Work item:
Write out the stretch of lines below that begins at the line with "The height and" and ends at the line with "Open the 215 results link", including both, exactly as given and nothing more.

The records:

╭──

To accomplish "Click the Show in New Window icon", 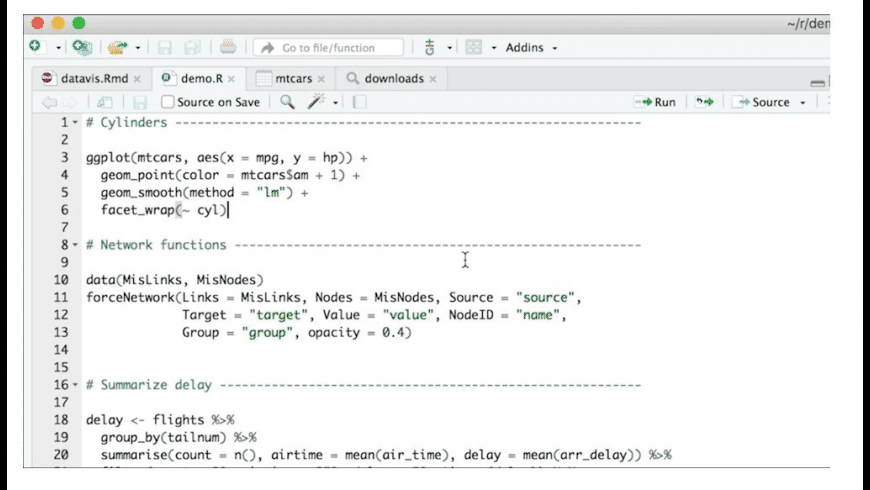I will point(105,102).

╰──
╭──

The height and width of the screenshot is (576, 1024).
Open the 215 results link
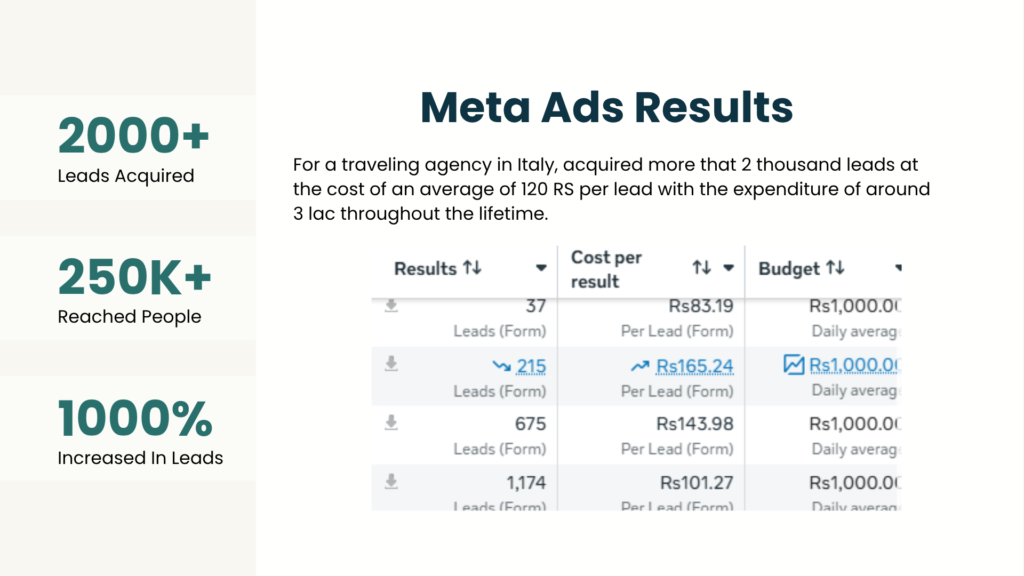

╰──
╭──

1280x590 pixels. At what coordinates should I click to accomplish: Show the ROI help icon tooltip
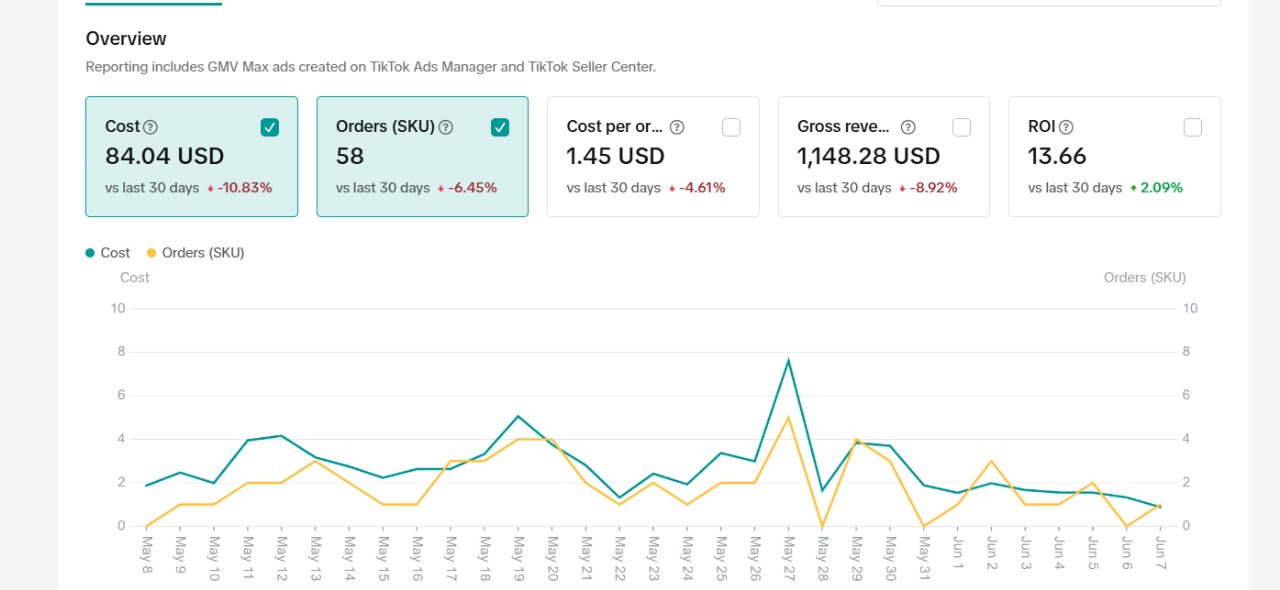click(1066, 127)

╰──

Answer area:
The height and width of the screenshot is (576, 1024).
Open the 215 results link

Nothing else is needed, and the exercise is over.